Work to complete: Starting at the line that contains "Click Europe size 35 - 36 cell", write out each line exactly through the last one in the material below, and nothing more; omit all pictures.
Data section START
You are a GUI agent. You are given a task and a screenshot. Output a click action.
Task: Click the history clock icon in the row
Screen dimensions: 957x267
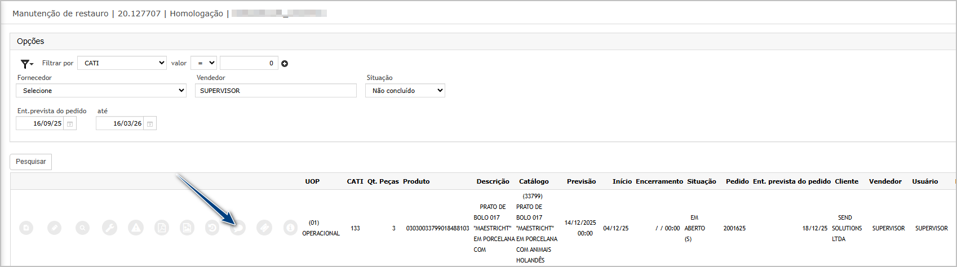point(212,228)
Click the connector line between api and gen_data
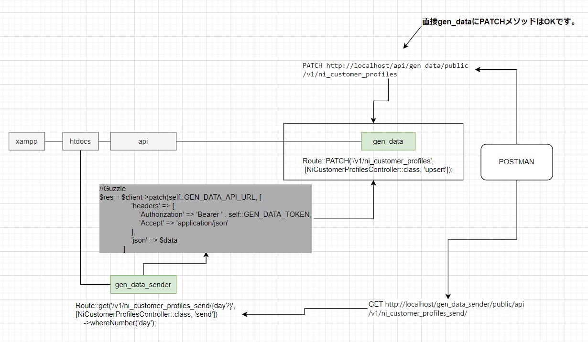The height and width of the screenshot is (342, 588). [268, 141]
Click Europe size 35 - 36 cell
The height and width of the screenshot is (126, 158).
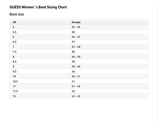(76, 27)
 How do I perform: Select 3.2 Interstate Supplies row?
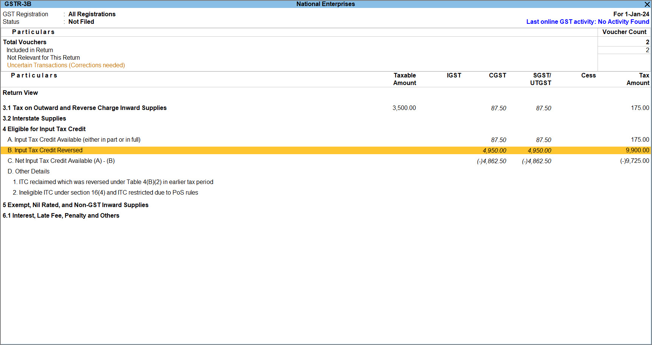[x=34, y=118]
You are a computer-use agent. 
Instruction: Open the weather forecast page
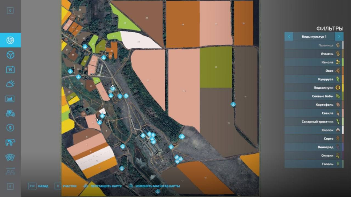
Data section END
Answer box:
Click Europe size 35 - 36 cell
The height and width of the screenshot is (126, 158).
(76, 27)
 How do I perform: Select 3.2 Interstate Supplies row?
[x=34, y=118]
You are a computer-use agent. 
Instruction: Open the weather forecast page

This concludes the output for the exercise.